INFORMATION SUPPLIED START
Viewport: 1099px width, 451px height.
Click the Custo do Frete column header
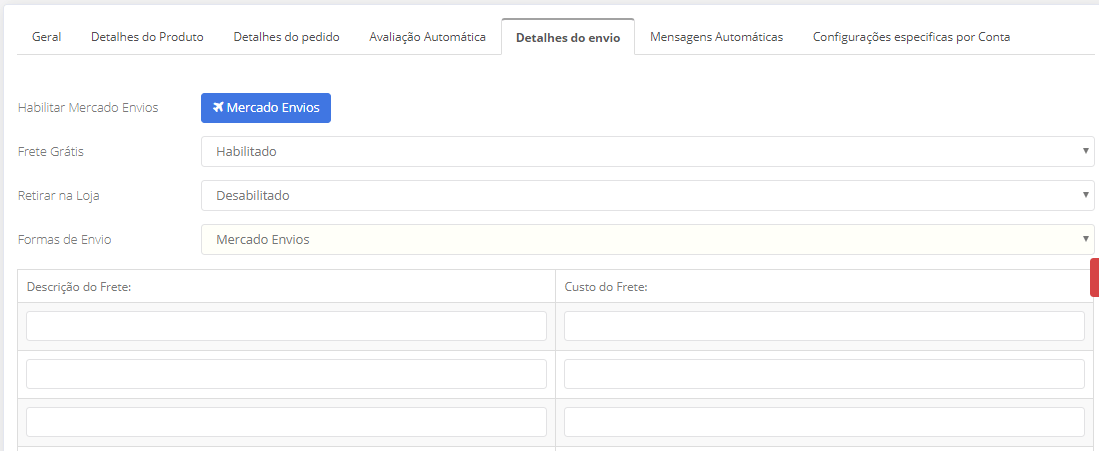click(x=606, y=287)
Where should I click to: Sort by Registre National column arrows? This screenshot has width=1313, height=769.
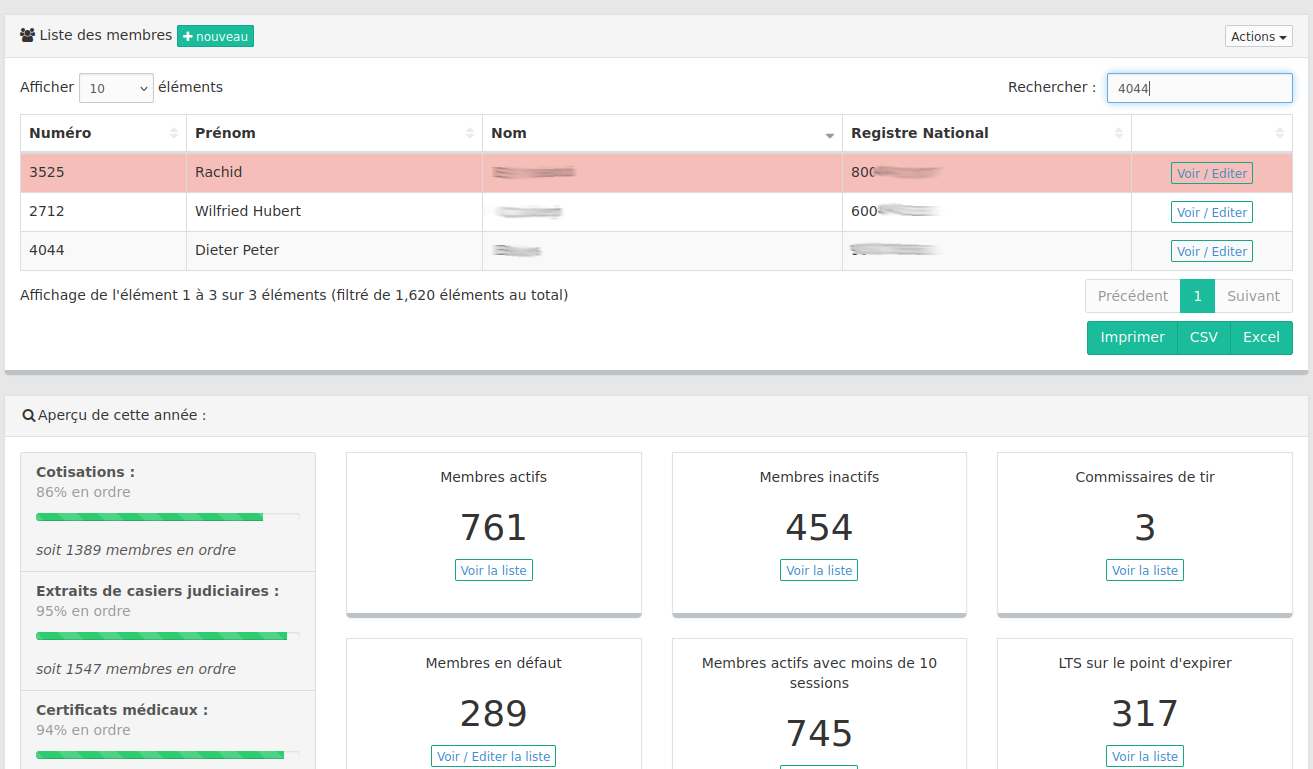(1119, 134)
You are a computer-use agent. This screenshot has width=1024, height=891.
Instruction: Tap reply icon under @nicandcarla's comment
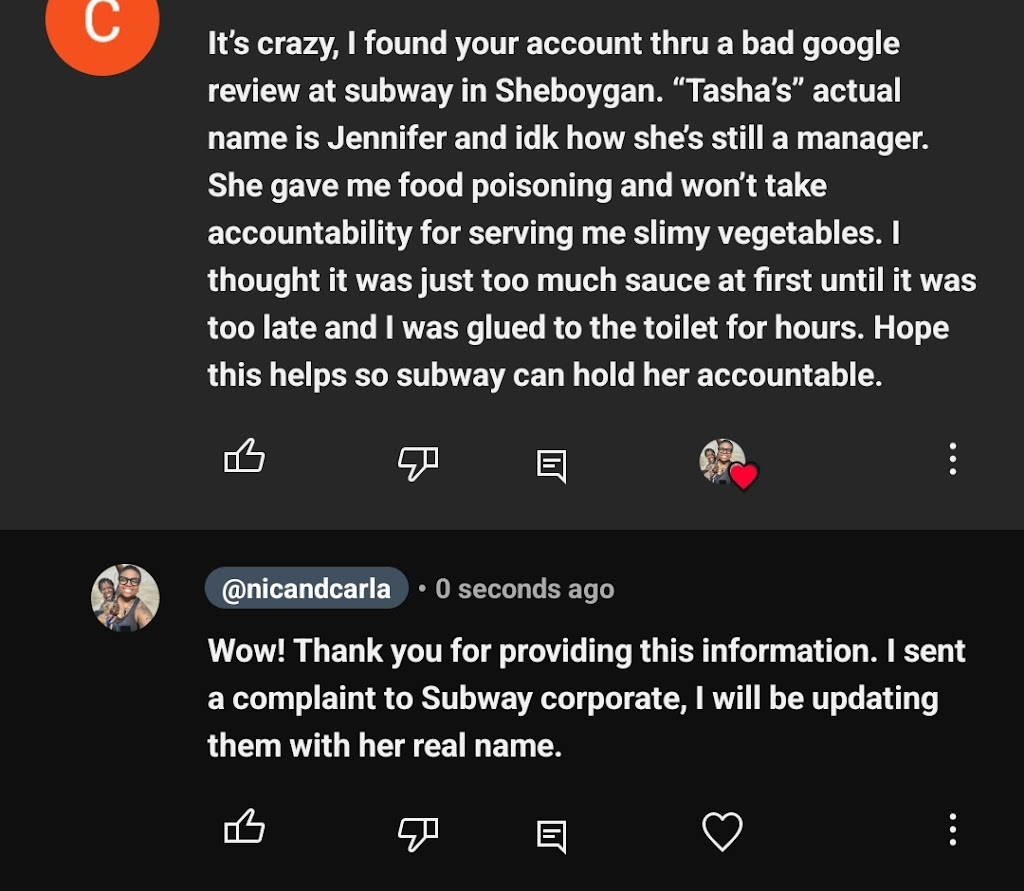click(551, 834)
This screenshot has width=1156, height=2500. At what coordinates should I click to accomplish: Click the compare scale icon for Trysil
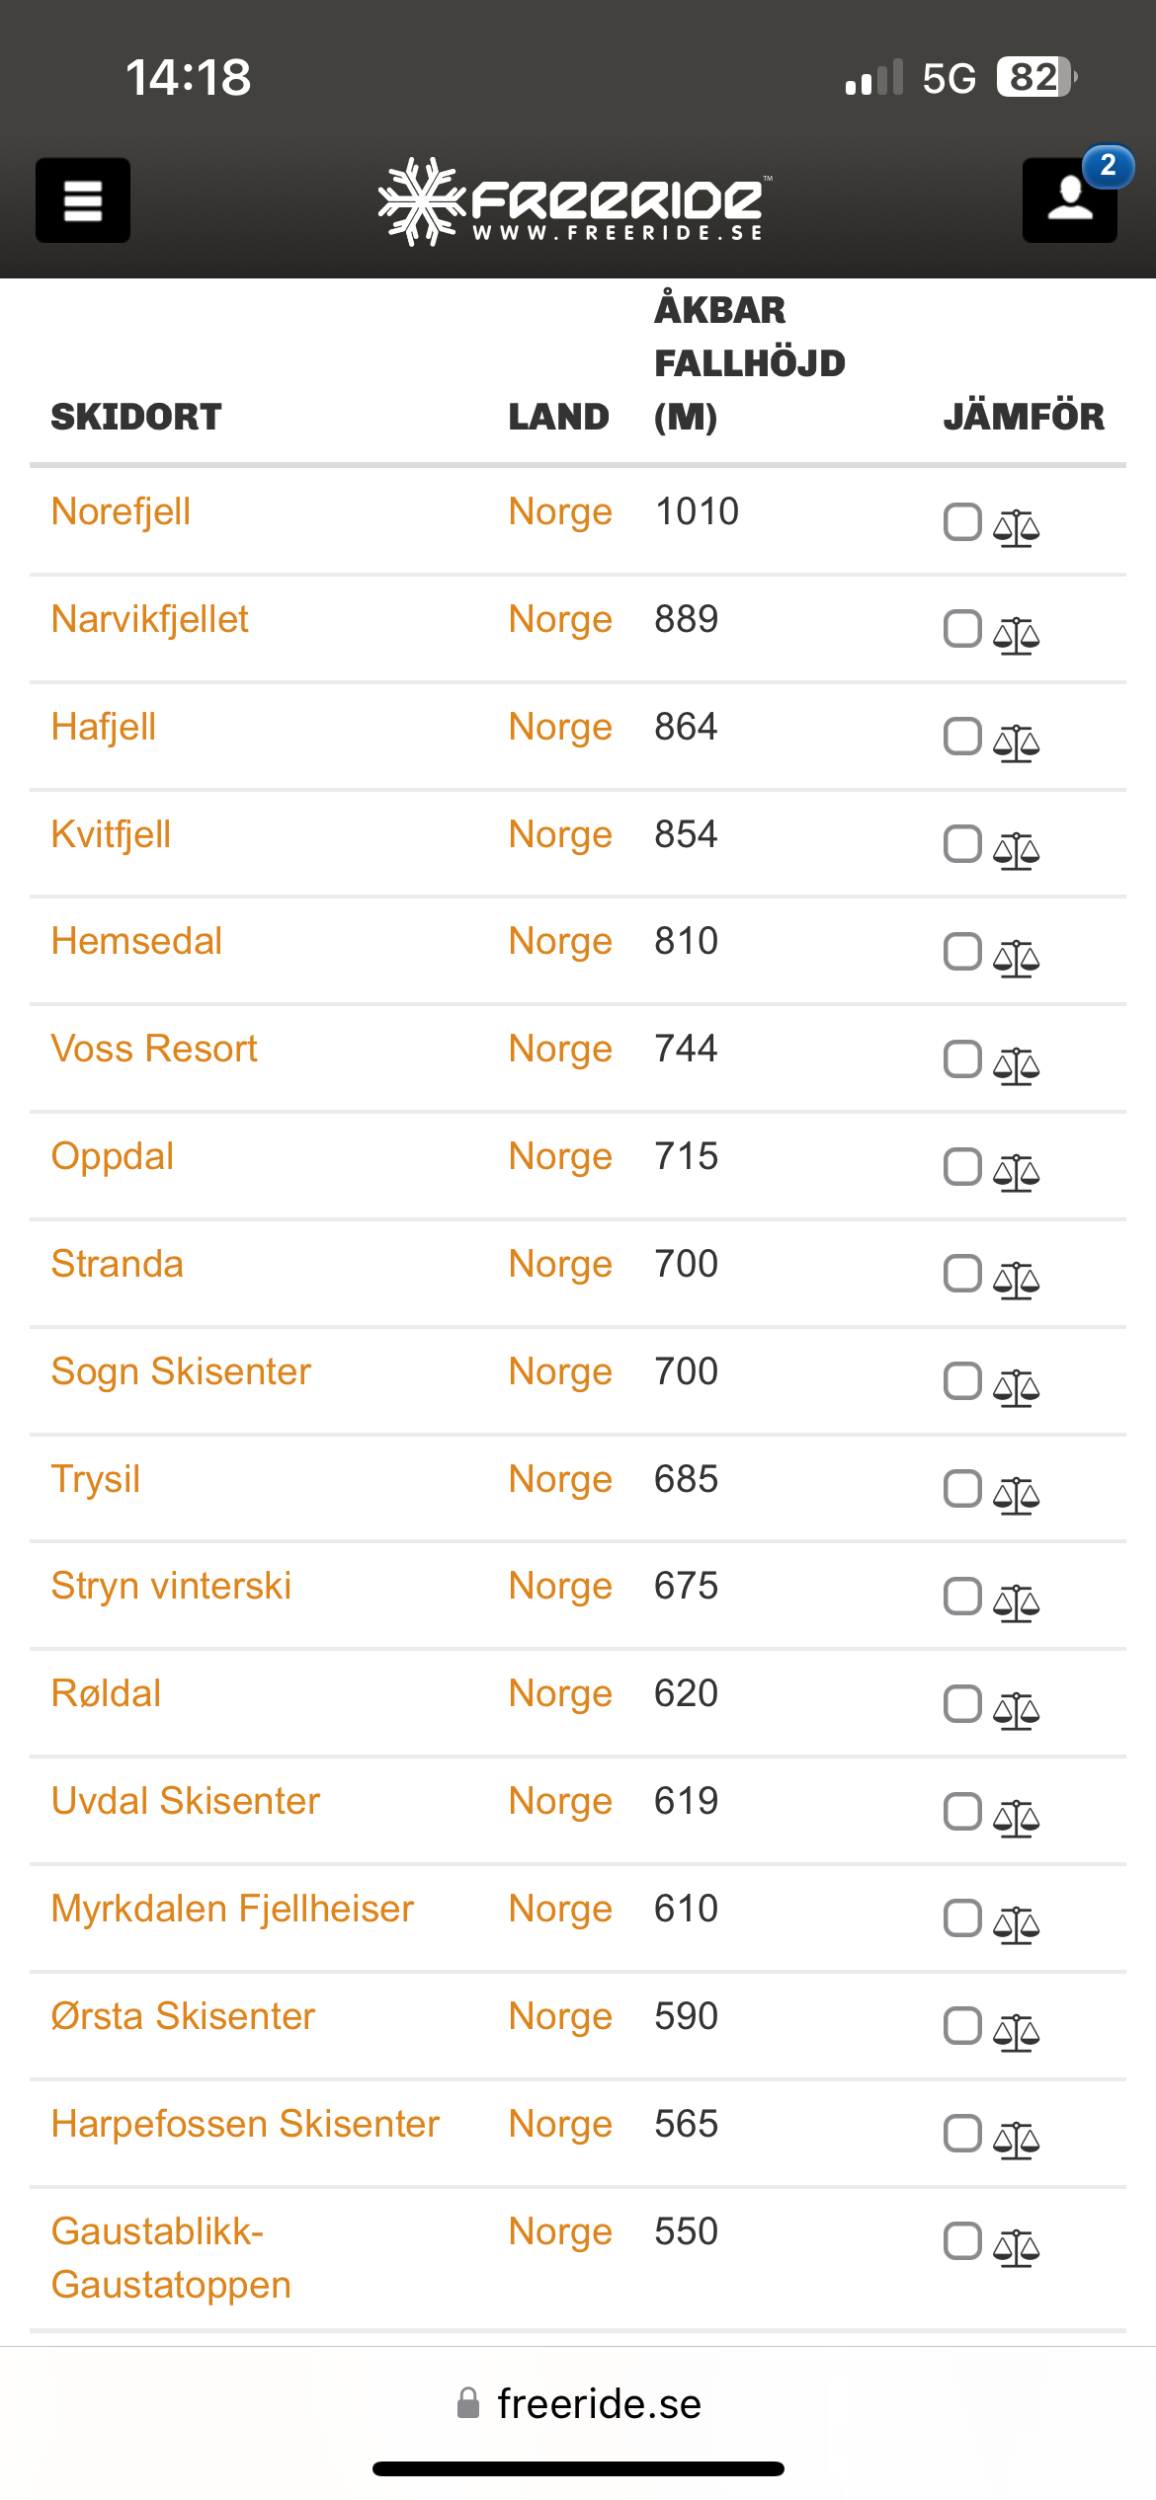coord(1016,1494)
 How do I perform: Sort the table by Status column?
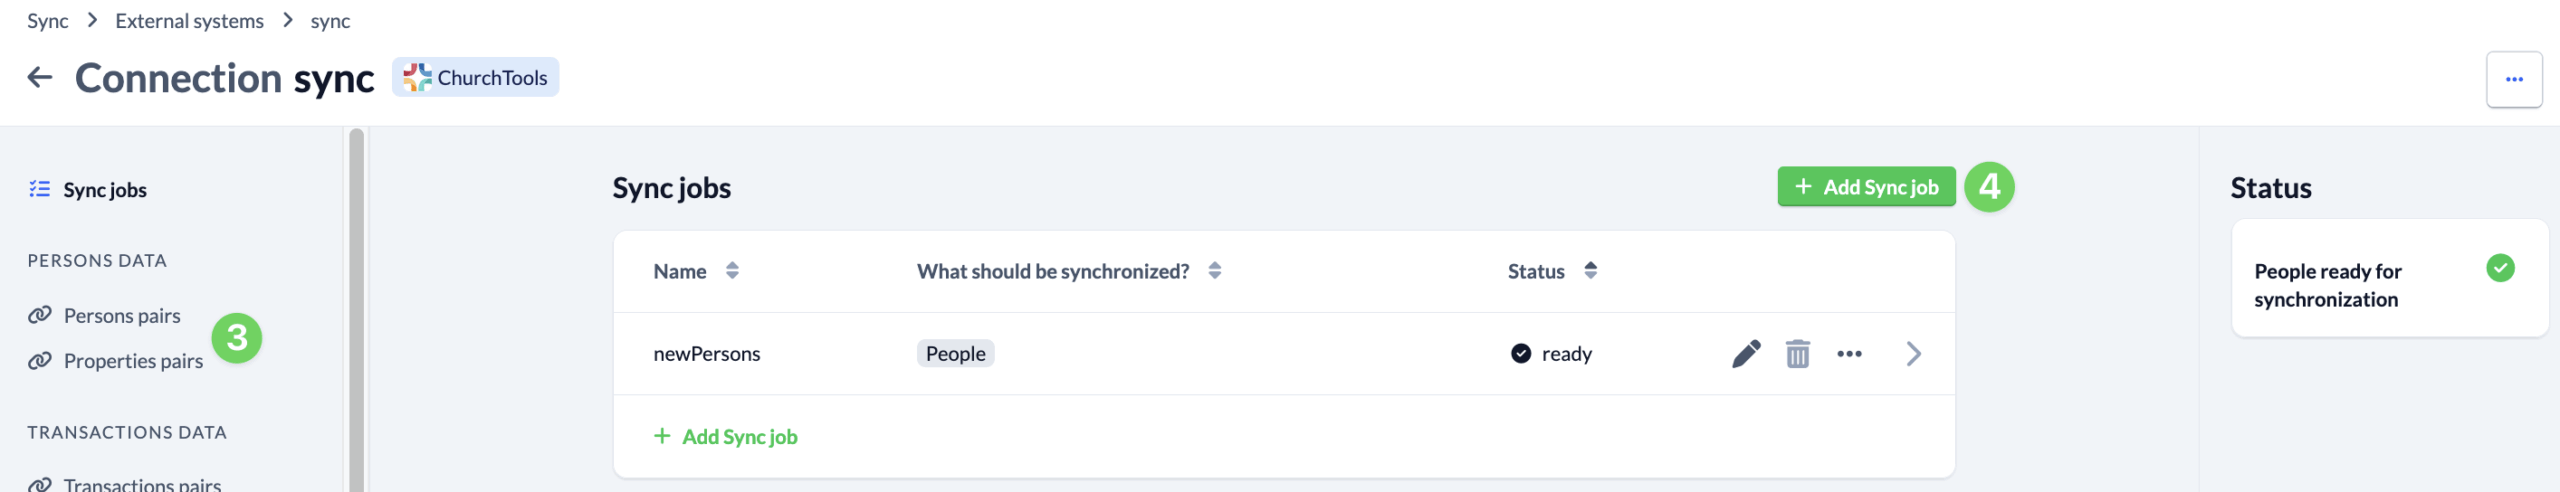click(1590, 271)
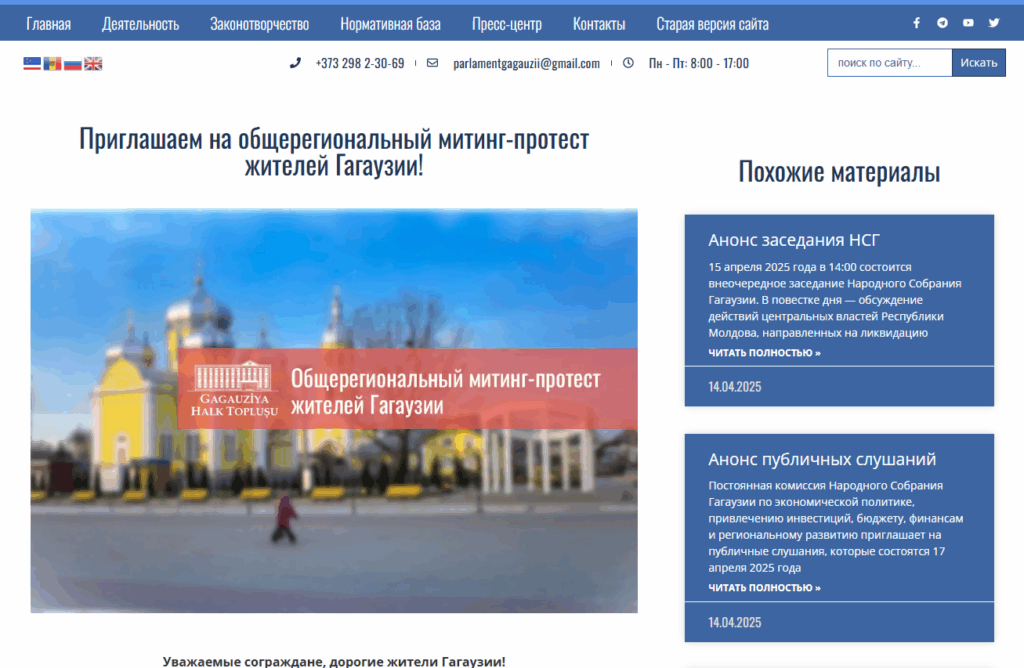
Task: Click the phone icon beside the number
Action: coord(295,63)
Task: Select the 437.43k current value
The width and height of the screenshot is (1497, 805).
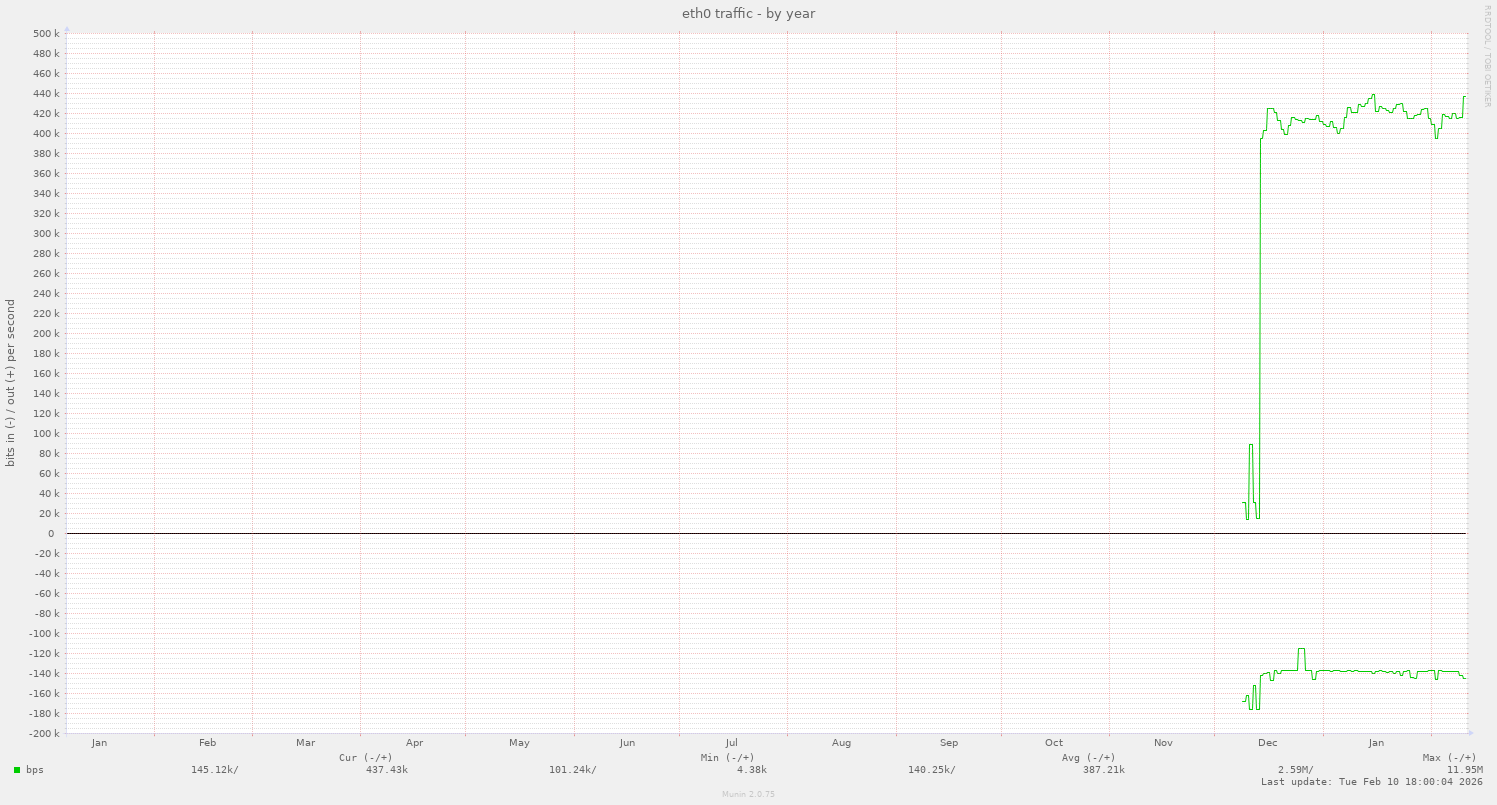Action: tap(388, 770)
INFORMATION SUPPLIED END
WORK INSTRUCTIONS - Your copy must consist solely of the lines from the one containing "This screenshot has width=1156, height=2500." through the final line of the material above, transcribed exactly, with the pictures left out.

EXERCISE RESPONSE -
This screenshot has width=1156, height=2500. At what coordinates should I click to accomplish: Click the compare scale icon for Trysil
coord(1016,1494)
 How do I perform: Sort the table by Status column?
click(1590, 271)
Task: Click the phone icon beside the number
Action: coord(295,63)
Task: Select the 437.43k current value
The width and height of the screenshot is (1497, 805).
Action: tap(388, 770)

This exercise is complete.